I would like to output the link text “Comment via eMail” and a mailto link that looks like this:
mailto:me@web.com?subject=Blog%20articel&body=Some%20text
The subject should then be replaced by the title of the respective article.
Thank you for your tricks.
Oziris
January 3, 2025, 12:53pm
2
You could create a new file called email-link.php
in your site/snippets
folder.
site/snippets/email-link.php
:
<?php
$title = urlencode($page->title());
$email = 'me@web.com';
echo '<a href="mailto:' . $email . '?subject=' . $title . '&body=Some%20text">Comment via eMail</a>';
?>
In your blog template or markdown file where you want the email link to appear, insert the snippet like this:
<?php snippet('email-link') ?>
1 Like
Hey Oziris,
thank you very much for the answer.
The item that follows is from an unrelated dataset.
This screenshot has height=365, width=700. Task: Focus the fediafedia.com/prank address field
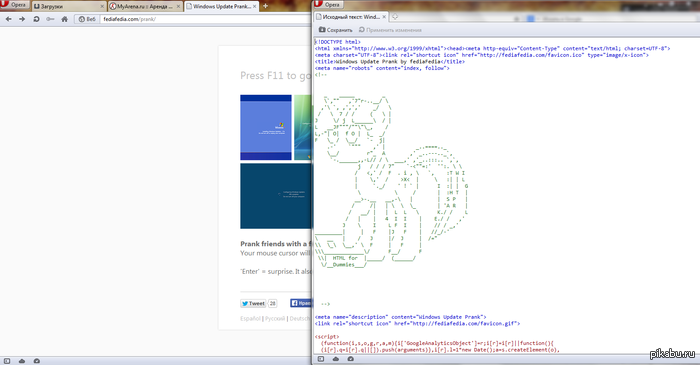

That looks good!
The editor uses blocks and has no HTML element. When I use
<?php snippet('email-link') ?>
as markdown, the code just outputs and doesn’t execute.
What can I do there?
Oziris
January 3, 2025, 1:11pm
4
If you’re using Kirby’s blocks field, you can insert the snippet directly into a blog post with:
{{ snippet('email-link') }}
However, this is not done with a normal text block element:
M_G
January 8, 2025, 8:05am
6
What happen if you change your code to
site/snippets/email-link.php
<?php
$title = urlencode($page->title());
$email = 'me@web.com';
$html = '<a href="mailto:' . $email . '?subject=' . $title . '&body=Some%20text">Comment via eMail</a>';
echo htmlspecialchars($html);
?>
and use
<?php snippet('email-link') ?>
Hi,
If you want to use it inside of markdown you should create a own kirbytag.
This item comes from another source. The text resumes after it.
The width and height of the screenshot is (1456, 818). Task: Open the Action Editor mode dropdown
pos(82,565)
If I understand correctly, you want to add a placeholder, that you can later replace with the mailto link, right?
In which block type is this placeholder supposed to be used?
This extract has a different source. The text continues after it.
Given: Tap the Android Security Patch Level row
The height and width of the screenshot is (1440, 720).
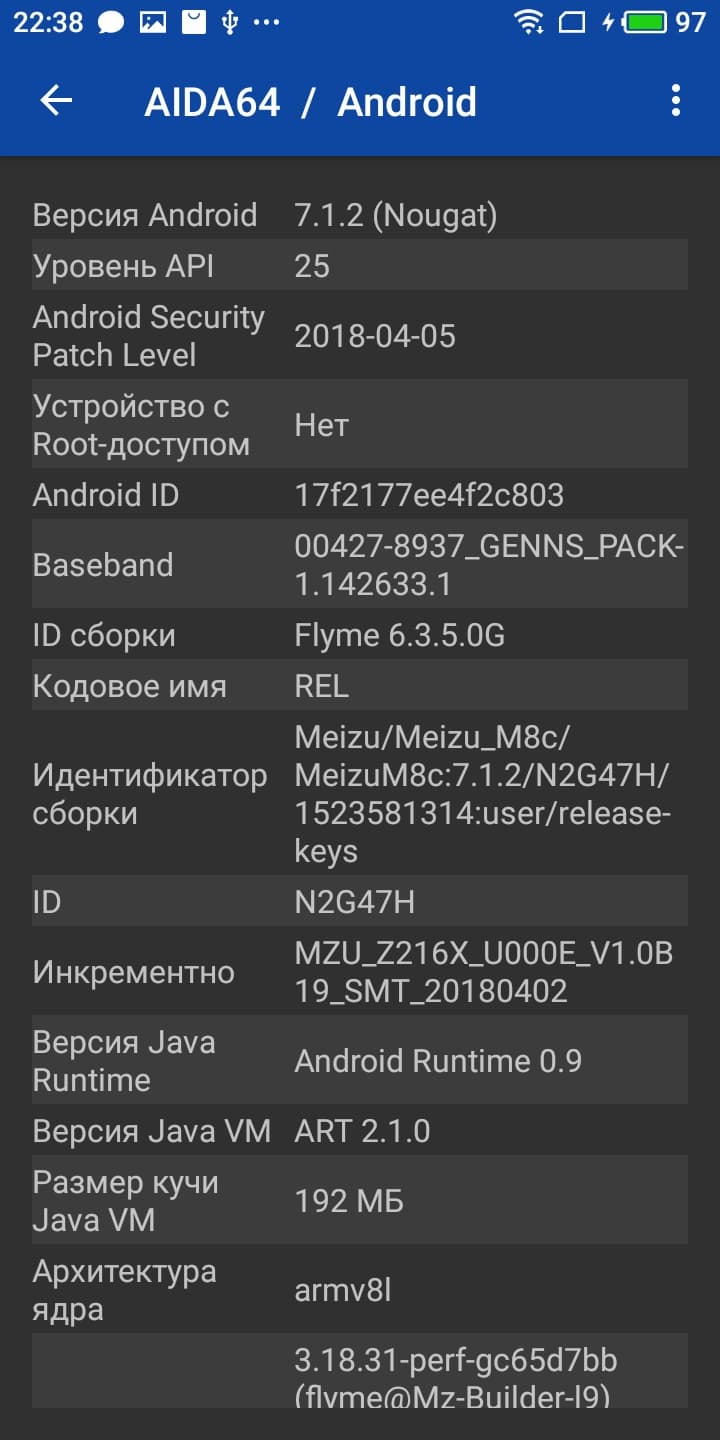Looking at the screenshot, I should 360,335.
You could add a placeholder like this {{comment.link}}
wherever you want this link to appear.
Then in any block snippets where you can expect this placeholder, replace it.
Let’s take the text block snippet as example. So the overwritten text block snippet, which by default looks like this:
<?php /** @var \Kirby\Cms\Block $block */ ?>
<?= $block->text();
Would be replaced with
<?php /** @var \Kirby\Cms\Block $block */ ?>
<?= Str::template($block->text(), [
'comment.link' => '<a href="mailto:me@web.com?subject=' . $block->parent()->title() . '&body=Some%20text">Comment via eMail</a>',
]);
See also: Placeholders | Kirby CMS
This approach also works for markdown fields without any kirbytags.